Today’s children are growing up in an increasingly online world, enhanced even further as educational, social and entertainment interactions have gone digital amid the COVID-19 pandemic.

“It’s become a part of their everyday world,” said U.K. Information Commissioner’s Office Deputy Commissioner Steve Wood, who moderated the “Protecting Children Online: Privacy by Design Approaches” panel during the IAPP’s Global Privacy Summit Online 2021. “Connectivity and knowledge bring great benefit, but equally, evidence is building about how this engagement online brings risks.”

During the panel, Wood, with Roblox Chief Privacy Officer and Vice President of Trust & Safety Remy Malan, U.S. Federal Trade Commission Division of Privacy and Identity Protection Associate Director Maneesha Mithal, and Future of Privacy Forum Director of Youth and Education Privacy Amelia Vance discussed the online risks children face, how data protection and privacy can help mitigate those risks, and effective approaches as we move toward a global consensus on standards.

Children’s personal data — their likes, dislikes and habits — shape their experiences online, and as their brains are still developing, the age group is more susceptible to the dangers of targeted advertising, manipulative design, surveillance and more, Vance said.

“I think it’s going to be incredibly important as new legal structures pop up all over the world to consider what kind of world we want to live in,” she said.

In the U.S., the long-standing Children’s Online Privacy Protection Act, in place since 1998 and amended to keep pace with changes in technology, can be learned from, panelists said. Ireland's Data Protection Commission has published its draft fundamentals for a child-oriented approach, introducing child-specific data protection principles, and the U.K.’s Age Appropriate Design Code will formally go into effect in September, setting 15 standards for children under the age of 18 that Wood said “aim to provide built-in protection to allow children to explore, learn and play online, but also ensure their best interests are the primary consideration when online service providers are designing and developing their services.”

For Roblox, a global online gaming platform designed for children, Malan said a key lesson learned from the development and implementation of COPPA has been the need to build privacy, data protection and safety into processes from the beginning.

“So if you are in the industry, you’re providing a platform; privacy and safety are not built-on things. You can’t take the approach of we’ll build something and later we’ll make sure the data protections are there,” he said. “You have to build it in as a holistic activity into your organization, and it’s something you have to do continuously. It’s not something you stop; it just becomes part and parcel of the way you conduct yourself as an industry player.”

COPPA also gave the company a framework to work and build from, he said.

“We have a framework inside the company which we can use for looking at how to comply with regulation. We are also cognizant different jurisdictions may have different regulations, so part of our platform is designed to help us manage policy implementation that may differ,” he said. “When you become a global platform, you have to be able to create an experience that’s compliant in different jurisdictions, so that becomes part of the complexity of managing a global platform, but it is something that’s possible to achieve."

For regulators, Mithal said it is important to think of ways to future-proof legislation and have a rule-making authority that can revisit rules to keep pace with technology. For example, she said COPPA was revised in 2013 to widen the definition of children's personal information to include things like photos and videos.

“I think having the flexibility to take into account how technology is going to change is very important,” she said.

In striving to protect children online, panelists said parental consent is an important piece of the puzzle, but Vance said it’s not solely sufficient to provide privacy protections kids need online.

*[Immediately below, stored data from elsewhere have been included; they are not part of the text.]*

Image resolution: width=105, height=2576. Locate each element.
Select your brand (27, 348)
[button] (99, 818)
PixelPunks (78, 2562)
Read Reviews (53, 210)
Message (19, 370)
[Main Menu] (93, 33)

“A lot of what happens online is not clear to your average consumer and so even when parents are investigating and trying to do their due diligence for their kids to protect their privacy, it’s not always clear what exactly the risks may be and how the data is used,” she said, adding the protected age for children is being raised in some places and layers of protection are also being built in, like making the sale of data opt-in versus opt-out.

Mithal said the data minimization aspects of COPPA are equally important and companies should monitor their audience to determine whether it has become popular with children, even though they may not have been the intended audience.

“Don’t collect information if you don’t need it, make sure you have retention schedules and are deleting children’s data regularly,” she said.